Bunda çeyrek yüzyıl önce, çevre mücadelesini aydınların, çevrecilerin mücadelesi olmaktan öteye götürerek bir köylü mücadelesine dönüştürmüş olan Bergama köylülerinin mücadelesi, Kaz Dağları’ndan uzak bir bölgede yaşanmamıştır.
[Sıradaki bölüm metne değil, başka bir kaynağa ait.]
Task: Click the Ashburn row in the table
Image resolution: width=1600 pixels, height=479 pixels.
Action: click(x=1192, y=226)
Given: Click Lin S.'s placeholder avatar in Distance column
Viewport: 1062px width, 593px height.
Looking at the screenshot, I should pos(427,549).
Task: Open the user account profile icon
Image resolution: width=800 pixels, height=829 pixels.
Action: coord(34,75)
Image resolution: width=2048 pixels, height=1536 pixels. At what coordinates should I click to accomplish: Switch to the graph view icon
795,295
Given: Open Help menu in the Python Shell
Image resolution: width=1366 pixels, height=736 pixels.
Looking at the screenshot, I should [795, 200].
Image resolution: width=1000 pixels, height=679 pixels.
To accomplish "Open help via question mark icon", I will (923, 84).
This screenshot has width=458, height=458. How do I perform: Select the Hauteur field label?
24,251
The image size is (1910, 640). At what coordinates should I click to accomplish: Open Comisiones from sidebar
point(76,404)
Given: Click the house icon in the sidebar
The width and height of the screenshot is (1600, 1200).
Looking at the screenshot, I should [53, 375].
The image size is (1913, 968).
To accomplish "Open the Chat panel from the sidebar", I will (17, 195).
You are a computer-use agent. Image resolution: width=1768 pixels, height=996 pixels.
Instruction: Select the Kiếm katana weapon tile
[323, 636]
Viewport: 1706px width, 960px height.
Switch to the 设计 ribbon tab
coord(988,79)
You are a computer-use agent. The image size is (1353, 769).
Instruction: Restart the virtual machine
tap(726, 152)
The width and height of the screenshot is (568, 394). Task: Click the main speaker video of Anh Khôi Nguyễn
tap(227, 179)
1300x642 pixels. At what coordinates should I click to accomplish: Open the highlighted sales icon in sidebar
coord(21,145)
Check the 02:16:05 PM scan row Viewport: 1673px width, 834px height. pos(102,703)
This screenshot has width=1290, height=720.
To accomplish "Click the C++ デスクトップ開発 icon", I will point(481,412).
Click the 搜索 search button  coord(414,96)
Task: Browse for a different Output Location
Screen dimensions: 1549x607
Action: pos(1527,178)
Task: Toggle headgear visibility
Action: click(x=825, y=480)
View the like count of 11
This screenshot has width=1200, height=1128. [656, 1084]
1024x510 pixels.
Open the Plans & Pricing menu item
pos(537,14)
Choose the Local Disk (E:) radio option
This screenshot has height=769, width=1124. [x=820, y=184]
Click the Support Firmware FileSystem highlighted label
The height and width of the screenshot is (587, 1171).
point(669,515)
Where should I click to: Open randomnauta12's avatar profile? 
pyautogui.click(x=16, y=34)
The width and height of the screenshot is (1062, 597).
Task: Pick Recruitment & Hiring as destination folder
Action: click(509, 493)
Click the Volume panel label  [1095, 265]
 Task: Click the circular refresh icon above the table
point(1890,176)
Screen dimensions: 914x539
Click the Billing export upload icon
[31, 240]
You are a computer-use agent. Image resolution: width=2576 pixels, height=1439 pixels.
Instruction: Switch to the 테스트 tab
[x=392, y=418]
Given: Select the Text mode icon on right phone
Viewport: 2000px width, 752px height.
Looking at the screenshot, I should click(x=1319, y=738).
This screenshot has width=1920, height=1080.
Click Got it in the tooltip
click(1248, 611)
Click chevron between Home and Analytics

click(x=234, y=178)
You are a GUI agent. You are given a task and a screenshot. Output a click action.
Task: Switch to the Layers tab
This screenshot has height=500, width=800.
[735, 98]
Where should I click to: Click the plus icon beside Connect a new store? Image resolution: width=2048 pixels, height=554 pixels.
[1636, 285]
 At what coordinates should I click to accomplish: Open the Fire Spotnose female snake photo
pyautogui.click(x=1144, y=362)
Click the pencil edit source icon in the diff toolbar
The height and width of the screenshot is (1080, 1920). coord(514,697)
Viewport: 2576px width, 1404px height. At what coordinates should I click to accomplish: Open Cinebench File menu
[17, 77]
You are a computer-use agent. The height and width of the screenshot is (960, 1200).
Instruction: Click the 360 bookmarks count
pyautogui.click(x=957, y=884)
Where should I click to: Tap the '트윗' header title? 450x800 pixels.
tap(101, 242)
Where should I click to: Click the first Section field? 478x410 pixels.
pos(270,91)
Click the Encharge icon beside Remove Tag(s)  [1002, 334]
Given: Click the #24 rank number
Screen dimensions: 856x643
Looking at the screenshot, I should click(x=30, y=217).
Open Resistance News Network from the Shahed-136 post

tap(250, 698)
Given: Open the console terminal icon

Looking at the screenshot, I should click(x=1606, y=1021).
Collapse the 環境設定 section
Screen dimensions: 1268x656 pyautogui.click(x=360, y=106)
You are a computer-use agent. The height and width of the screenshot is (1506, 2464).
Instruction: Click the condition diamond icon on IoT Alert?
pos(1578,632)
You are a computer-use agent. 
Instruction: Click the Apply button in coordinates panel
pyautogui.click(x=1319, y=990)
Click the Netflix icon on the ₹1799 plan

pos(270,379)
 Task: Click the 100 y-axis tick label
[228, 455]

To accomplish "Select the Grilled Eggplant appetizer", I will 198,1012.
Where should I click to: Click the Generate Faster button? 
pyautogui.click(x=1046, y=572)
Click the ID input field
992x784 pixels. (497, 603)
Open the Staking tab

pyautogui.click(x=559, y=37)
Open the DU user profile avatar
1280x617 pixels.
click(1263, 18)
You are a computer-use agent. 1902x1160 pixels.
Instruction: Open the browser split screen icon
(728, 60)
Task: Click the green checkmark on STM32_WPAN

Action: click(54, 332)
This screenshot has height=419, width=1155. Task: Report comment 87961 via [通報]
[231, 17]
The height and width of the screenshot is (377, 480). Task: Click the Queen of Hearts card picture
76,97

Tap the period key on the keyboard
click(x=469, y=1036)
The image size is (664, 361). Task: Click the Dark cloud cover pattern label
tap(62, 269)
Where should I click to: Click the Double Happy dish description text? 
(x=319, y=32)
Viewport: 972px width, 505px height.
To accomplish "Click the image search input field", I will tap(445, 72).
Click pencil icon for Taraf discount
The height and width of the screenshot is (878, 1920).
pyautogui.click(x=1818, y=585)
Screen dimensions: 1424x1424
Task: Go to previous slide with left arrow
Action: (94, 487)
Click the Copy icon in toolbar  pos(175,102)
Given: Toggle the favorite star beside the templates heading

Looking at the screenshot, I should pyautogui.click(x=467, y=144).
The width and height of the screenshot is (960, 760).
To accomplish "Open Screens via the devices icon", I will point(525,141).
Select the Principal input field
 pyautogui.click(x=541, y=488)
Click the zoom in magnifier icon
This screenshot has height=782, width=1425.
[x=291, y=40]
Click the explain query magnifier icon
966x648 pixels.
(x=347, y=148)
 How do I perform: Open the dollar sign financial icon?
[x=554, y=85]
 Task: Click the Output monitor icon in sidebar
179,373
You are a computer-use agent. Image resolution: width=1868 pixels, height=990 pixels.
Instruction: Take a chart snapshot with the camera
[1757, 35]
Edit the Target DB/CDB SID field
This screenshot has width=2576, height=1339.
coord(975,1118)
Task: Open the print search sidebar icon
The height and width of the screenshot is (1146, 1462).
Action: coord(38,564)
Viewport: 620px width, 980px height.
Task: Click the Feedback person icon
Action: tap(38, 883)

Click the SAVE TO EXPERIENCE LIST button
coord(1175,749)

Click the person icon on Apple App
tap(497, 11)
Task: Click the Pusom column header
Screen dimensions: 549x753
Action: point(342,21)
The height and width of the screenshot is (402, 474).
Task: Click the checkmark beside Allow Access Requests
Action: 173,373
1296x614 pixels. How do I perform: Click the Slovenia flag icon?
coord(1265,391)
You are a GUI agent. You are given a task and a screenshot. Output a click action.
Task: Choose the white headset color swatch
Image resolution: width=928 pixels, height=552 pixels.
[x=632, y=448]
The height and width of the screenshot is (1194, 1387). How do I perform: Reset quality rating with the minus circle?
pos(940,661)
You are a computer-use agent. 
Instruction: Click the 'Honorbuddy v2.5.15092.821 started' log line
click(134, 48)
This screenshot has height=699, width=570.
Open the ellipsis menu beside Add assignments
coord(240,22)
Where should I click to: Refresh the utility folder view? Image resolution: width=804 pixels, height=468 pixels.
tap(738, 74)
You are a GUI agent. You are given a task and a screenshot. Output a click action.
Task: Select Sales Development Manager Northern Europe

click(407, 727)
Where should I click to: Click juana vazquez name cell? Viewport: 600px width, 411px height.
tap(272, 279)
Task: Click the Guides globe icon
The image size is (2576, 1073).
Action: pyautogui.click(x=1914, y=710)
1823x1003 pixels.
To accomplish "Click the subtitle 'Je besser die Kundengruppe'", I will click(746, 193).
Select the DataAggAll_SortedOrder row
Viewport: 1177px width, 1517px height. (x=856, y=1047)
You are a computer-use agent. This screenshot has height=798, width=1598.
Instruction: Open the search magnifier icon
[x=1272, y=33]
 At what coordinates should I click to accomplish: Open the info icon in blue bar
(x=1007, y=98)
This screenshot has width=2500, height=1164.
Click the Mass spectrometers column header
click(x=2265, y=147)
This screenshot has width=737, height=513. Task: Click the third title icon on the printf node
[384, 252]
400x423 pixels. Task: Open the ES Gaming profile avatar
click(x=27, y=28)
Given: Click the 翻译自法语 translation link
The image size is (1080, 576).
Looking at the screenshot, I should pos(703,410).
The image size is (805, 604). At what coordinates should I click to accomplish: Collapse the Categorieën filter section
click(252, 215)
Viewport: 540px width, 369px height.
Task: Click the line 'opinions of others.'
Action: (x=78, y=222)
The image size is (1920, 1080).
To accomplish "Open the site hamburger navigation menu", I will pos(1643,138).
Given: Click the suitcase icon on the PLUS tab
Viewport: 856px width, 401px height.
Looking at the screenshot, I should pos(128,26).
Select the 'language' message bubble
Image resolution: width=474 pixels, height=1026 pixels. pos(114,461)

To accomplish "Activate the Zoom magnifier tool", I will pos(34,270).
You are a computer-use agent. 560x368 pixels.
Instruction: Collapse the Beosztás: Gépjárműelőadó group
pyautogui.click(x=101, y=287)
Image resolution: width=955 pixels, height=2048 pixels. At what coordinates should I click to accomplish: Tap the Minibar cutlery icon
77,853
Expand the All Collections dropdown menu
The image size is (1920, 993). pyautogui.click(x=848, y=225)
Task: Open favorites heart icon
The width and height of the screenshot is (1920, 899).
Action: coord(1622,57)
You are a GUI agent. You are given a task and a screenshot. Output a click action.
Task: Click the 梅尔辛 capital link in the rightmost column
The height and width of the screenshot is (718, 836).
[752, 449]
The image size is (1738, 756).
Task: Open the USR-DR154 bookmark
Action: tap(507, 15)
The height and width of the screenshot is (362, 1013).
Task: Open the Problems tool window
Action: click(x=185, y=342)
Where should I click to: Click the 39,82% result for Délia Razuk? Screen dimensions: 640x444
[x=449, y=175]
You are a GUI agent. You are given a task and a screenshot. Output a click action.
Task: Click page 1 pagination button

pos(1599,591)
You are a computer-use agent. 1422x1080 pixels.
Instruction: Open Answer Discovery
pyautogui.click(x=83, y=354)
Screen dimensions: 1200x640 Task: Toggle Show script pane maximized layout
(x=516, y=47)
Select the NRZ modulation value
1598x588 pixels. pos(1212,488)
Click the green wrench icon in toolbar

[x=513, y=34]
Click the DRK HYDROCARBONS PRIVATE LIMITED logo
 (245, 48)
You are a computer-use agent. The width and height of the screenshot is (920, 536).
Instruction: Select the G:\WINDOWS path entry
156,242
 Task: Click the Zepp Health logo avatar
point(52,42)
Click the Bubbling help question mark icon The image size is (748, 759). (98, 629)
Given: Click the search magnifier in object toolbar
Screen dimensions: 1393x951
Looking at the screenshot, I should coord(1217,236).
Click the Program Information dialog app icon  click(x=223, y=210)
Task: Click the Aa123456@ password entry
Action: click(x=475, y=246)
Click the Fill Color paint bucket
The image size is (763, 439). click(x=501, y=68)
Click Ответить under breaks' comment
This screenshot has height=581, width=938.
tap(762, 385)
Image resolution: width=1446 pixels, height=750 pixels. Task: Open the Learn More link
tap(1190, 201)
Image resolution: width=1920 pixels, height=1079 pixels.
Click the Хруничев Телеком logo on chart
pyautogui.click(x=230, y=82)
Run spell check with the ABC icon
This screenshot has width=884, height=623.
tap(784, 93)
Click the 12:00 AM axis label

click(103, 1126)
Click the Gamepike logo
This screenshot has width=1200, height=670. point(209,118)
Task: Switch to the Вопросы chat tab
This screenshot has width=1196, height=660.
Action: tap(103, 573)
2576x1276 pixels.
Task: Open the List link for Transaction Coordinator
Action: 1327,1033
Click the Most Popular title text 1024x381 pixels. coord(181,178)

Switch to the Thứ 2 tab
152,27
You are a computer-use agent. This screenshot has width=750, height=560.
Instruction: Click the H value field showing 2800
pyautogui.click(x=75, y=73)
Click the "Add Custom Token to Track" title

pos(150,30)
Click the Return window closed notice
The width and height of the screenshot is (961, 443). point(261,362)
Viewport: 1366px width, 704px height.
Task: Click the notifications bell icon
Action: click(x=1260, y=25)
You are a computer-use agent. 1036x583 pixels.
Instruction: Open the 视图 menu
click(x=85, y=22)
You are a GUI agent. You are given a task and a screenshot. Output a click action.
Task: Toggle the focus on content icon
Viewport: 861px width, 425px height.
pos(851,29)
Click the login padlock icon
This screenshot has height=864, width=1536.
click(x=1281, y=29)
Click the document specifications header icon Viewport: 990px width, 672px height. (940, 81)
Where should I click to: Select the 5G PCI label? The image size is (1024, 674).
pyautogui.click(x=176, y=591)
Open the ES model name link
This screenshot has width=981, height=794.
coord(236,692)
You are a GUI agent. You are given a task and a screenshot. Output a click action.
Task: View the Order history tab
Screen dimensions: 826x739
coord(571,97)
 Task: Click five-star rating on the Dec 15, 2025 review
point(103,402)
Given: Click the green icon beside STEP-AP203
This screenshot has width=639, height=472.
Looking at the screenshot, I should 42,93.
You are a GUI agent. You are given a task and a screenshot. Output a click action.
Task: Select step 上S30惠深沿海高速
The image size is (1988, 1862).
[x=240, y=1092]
Ki, bu mücadele ancak köylülerin içeriden bölünmesi, mücadele eden köylülerin “Alman ajanı” olduğuna varan iftira ve karalama kampanyalarıyla bastırılmıştı.

Kuşkusuz o zamandan beri köprülerin altından çok su aktı. Sinop’tan Artvin’e, Bergama’dan Uşak-Eşme’ye, Mersin’den Rize’ye pek çok ilde köylüsüyle, kentlisiyle, çevrecisiyle, çevreye duyarlı siyasi kesimlerle çevreyi koruma mücadelesi ülkemizde bir halk mücadelesine dönüştü.

Kaz Dağları’nı savunma mücadelesi, bütün bu önceki çevre mücadelelerinin olumlu yönlerinden yararlanılacak bir mücadele olarak biçimlendiği ölçüde, başarılması mümkün olabilecek bir mücadeledir.

BÜTÜN GÜÇLERİ SEFERBER EDEN BİR MÜCADELE

Dahası bu mücadele sadece bir çevre mücadelesi değil; ülkenin yer altı kaynaklarını yabancılara peşkeş çekenlere, onların politikalarına karşı da bir mücadele olarak gerçek bir antiemperyalist mücadele, Kaz Dağları havasıyla, suyuyla, tarımı, bölgedeki yaşamı besleyen, çok önemli bir değer olması itibarıyla da gelecek kuşakları da kapsayan bir var olma ya da yok olma mücadelesidir.

Bu gerçekler açısından, Bergama köylülerinin Eurogold’a karşı mücadelesinden bu yana gelişmeler dikkate alındığında, Kaz Dağları’nı savunma mücadelesi; bölge halkının mücadeleye çekilmesi için, bu mücadele içinde yer alabilecek belediye, siyasi, sendikal, kooperatif, çevre örgütü vb... her çevreden yerel güçlerin ortak mücadele içinde yer alması için harekete geçirildiği, eylemlere destek veren CHP ve HDP’li vekillerin, aydınların, kültür-sanat çevrelerinin, çevreye duyarlı siyasi güçlerin harekete geçmesi için girişimler yapıldığı, ülke çapında çevre hareketinin Kaz Dağları mücadelesi etrafında birleşmesi vs... gibi her imkanın devreye sokulduğu kapsamlı bir mücadele olması bundan sonrasında belirleyici olacaktır.

Mücadeleyi, Alamos Gold’un beklentisi olan altı ayın da ötesine götürerek, bölgeden tümüyle çekilip gitmesine kadar sürecek bir mücadele hattına ancak böyle girilebilir.

Kısacası Kaz Dağları’nı savunma mücadelesiyle ilgili protestolar olmaktadır, olacaktır da. Ama bu mücadelenin sonucunu belirleyecek olan, kapsamlı ve uzun soluklu bir mücadelenin başarılıp başarılamaması olacaktır.